Soon our shaking begins starting and stopping at the same time.
It’s weird, almost like how they say girls who spend a lot of time
with each other somehow synchronize their periods—we’ve
synchronized our shaking.

I hear a sound. A thunder, of sorts. It
sounds like a train is heading our way, moving down the tunnel. But
there is no train station, no tracks. It’s no train, of that I am
certain.

I see what is making the noise, but it’s too
late. The water is moving too fast, charging toward us, a deluge of
power, bubbling and raging and bursting. I scream, loud and long,
and try to pull Tawni in the other direction, back the way we
came.

She resists my pull and I don’t know why.
Perhaps she has given up; perhaps it is all too much for her;
perhaps she just doesn’t have the strength. Whatever the case, my
hand pulls free from hers and I run alone, but not fast enough. The
torrent sweeps me off my feet with the power of a mining machine,
lifting me up and slamming me on the rocky floor. I roll and
bounce, battered by the white bubbly rapids.
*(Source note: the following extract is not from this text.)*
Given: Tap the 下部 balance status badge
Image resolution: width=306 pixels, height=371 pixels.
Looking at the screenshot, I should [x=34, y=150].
My only hope is that the force of the water
will sweep me all the way back to the contaminated lake, where it
will exit the tunnel, washing me up on dry land before I drown.

Tawni is already lost.

But the flood doesn’t push me along. Instead,
it encompasses me, leaving me churning on the tunnel floor,
desperately straining to hold my breath for another second, another
ten, another minute. It’s like all my childhood nightmares about
drowning—brought on by my near-drowning when I fell down a well as
a young girl—are muddled into one horrible reality. My lungs are on
fire, setting my chest ablaze with pain. Agony. Somehow I’m crying
underwater, blubbering and sputtering, my lips parted and my eyes
closed. The water should enter my mouth, suffocate me as I take one
last breath.

It doesn’t.

Tawni is by my side, holding me. The water
swirls over and around her. It’s as if she’s in an air bubble,
protected from the current. Not even her hair is wet. Her eyes are
soft. Still red, but soft. Her lips move.

“Not real, honey,” she says softly. “Hush—not
real.”

I realize I’m yelling something amidst my
blubbering. I’m not sure what I’m saying, but I stop. The water
looks strange. Almost too blue to be real. Too perfect.

Before it begins to ebb away, I know it’s a
hallucination. The waters subside and I’m left in Tawni’s arms,
much like she was in mine not that long ago. I’m soaking wet and
shivering.

“So cold,” I murmur between blue lips.

“No,” Tawni says, shaking her head. “Not
cold. Not real.”

“But I’m all wet,” I say, hugging myself,
trying to get warm.

“Not wet. Completely dry.”

Even as her words sink in, warmth returns to
my body and I watch as my clothes stop sticking to me, the
slickness on my skin vanishes, and the soggy, dripping locks of my
black hair are replaced by soft, loose locks around my face.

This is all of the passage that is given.